Soliño warns that “seabirds themselves face a multitude of threats: accidental captures, climate change, the decline in fishing groups and the introduction of mammals that prey on them”, and concludes that “this is yet another blow for all the species in this group of birds”, in declarations for this newspaper.

The most critical situations have been identified in the Atlantic gannet (Morus bassanus), with 75% of the colonies affected and 60% mortality; in the great skua (Catharacta skua), with a 70% reduction in the occupied territories in the British Isles; the Sandwich Tern (Thalasseus sandvicensis), with 20,531 dead adults in two months; the frowned pelican (Pelecanus crispus), which accumulates a loss of 40% of its European population, 10% of its global population and the black-headed gull (Chroicocephalus ridibundus), with some 10,000 deaths in the United Kingdom alone.

SEO/BirdLife warns, however, that these numbers are possibly greatly underestimated, due to the difficulty of recovering the animals once they have died and because not all colonies have long-term population estimates that allow interannual comparisons.

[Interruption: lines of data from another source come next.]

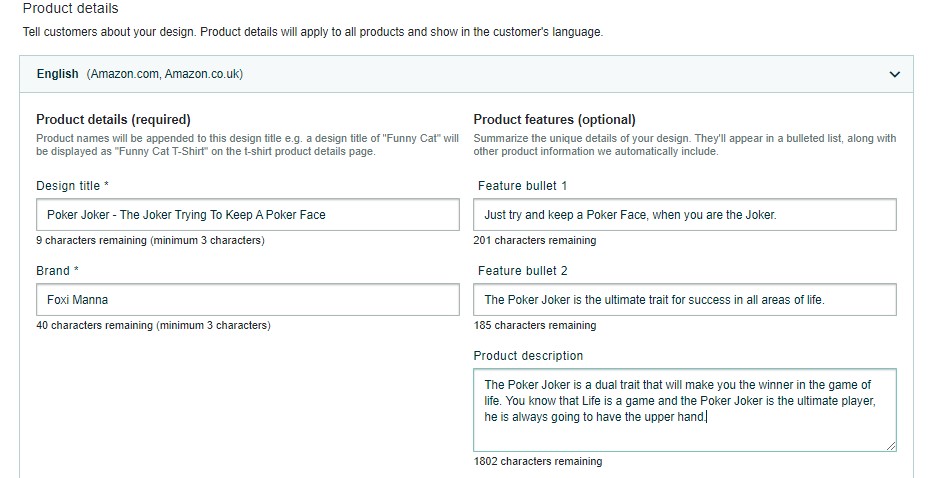Grab the textarea resize handle in Product description
The height and width of the screenshot is (478, 928).
[891, 447]
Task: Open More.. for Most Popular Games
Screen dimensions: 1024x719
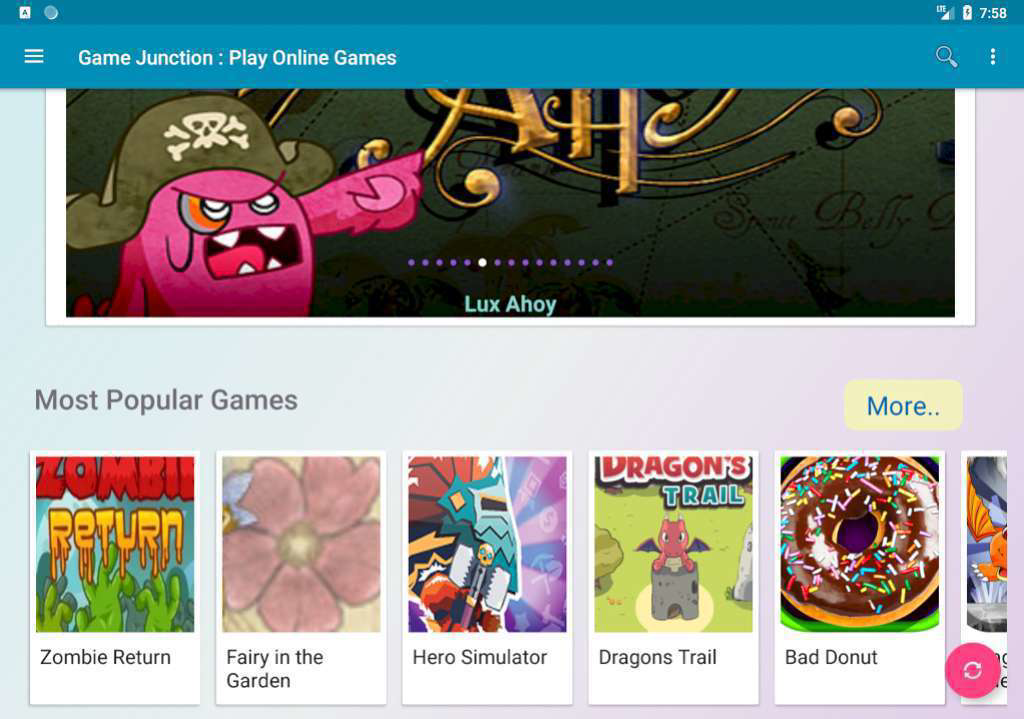Action: pyautogui.click(x=903, y=406)
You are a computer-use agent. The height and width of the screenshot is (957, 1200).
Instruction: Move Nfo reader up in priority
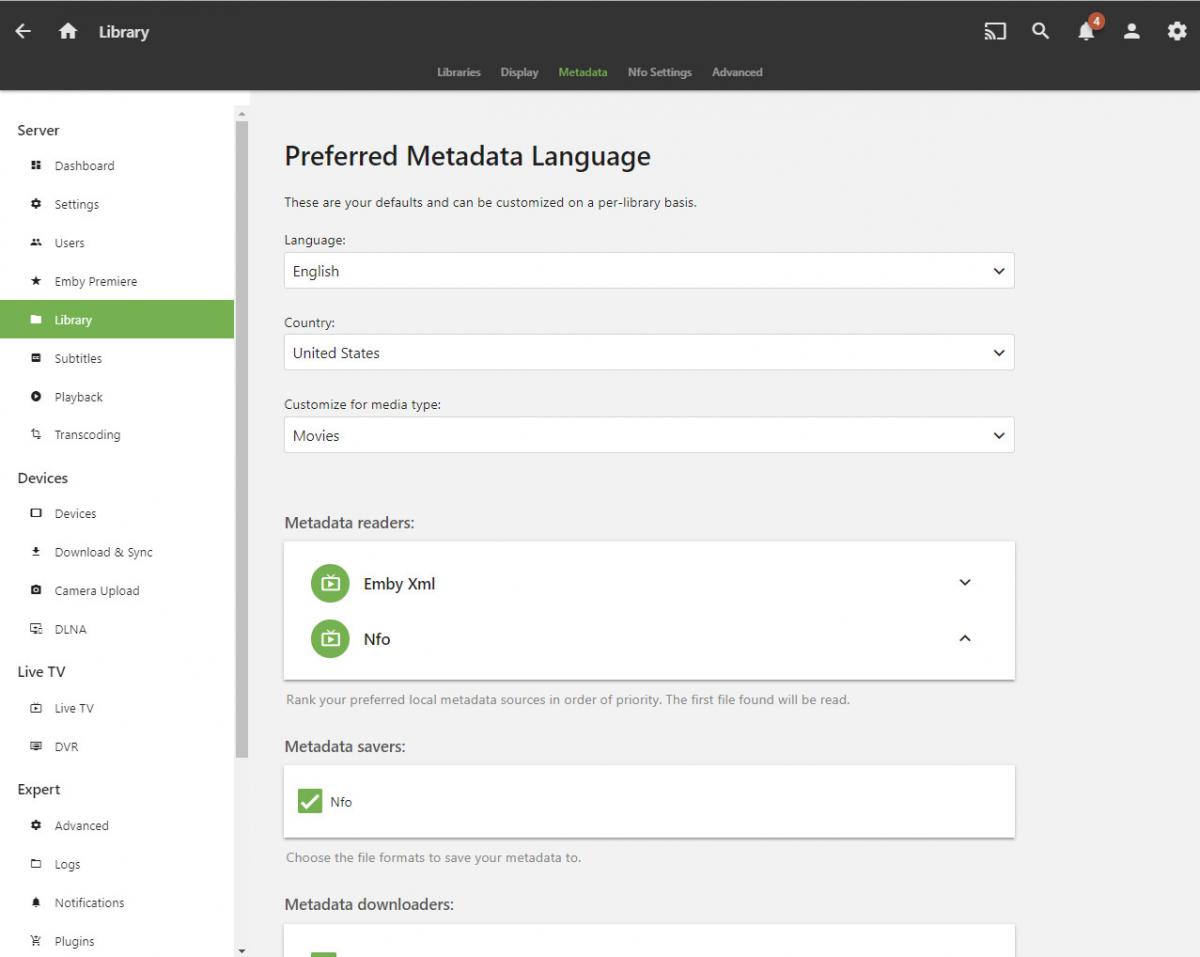964,639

The pandemic started in the summer of 2021, according to SEO/BirdLife records, after some mass mortalities in the northern hemisphere (UK and North America). At the beginning of 2022, the same thing was repeated in various parts of Africa, such as the Djoudj National Bird Park (Senegal), one of the most important ornithological reserves in the world. In the spring of that same year, it was Europe’s turn.

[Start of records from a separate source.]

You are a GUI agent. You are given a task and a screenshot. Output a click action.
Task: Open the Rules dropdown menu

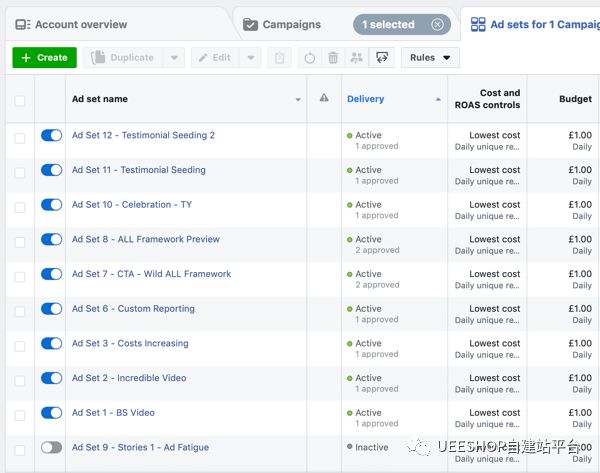tap(430, 58)
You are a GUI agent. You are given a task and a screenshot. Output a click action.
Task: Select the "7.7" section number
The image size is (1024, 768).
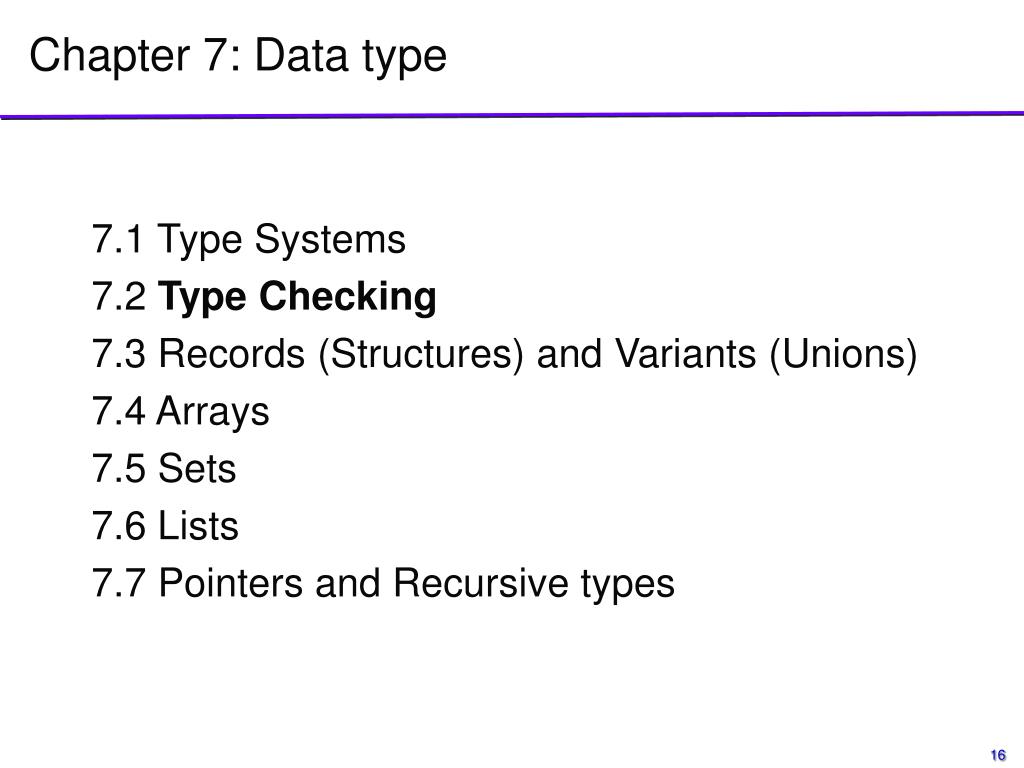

At the end of 2022 and the beginning of 2023, the virus had reached the south of the American continent for the first time in history, affecting a large number of species, including marine mammals. In just four months of 2022, 22,000 dead birds were counted on the coasts of Peru, mainly Peruvian pelicans, and at the beginning of 2023 several thousand sea lions were stranded.

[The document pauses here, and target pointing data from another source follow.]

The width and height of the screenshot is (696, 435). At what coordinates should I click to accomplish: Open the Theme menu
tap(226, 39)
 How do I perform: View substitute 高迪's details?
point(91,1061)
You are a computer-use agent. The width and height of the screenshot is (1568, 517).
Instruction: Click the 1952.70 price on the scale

“2023 does not point to improvements. Seabird colonies continue to be devastated by influenza and there is concern about their rapid expansion and adaptation to new hosts,” presents SEO/BirdLife.

In Spain, over the past year, cases have been detected in Andalusia, Catalonia, Galicia, the Basque Country, Aragon, Castilla y León, Castilla la Mancha, Cantabria, Extremadura, Madrid, La Rioja, Asturias, Murcia and Valencia and are of particular concern outbreaks in the Albufera de Valencia and Delta del Ebro natural parks. In the former, more than 1,000 carcasses of Sandwich terns and Eurasian terns have already been removed, but it is unknown how many are due to the flu.

In total, more than a hundred cases have been observed in wild birds -117, specifically-, and the risk of populations of sensitive species has intensified, such as the Sandwich Tern (Thalasseus sandvicensis) and the Black-billed Squab (Gelochelidon nilotica). Mortality in this group is, according to Soliño, higher than in poultry.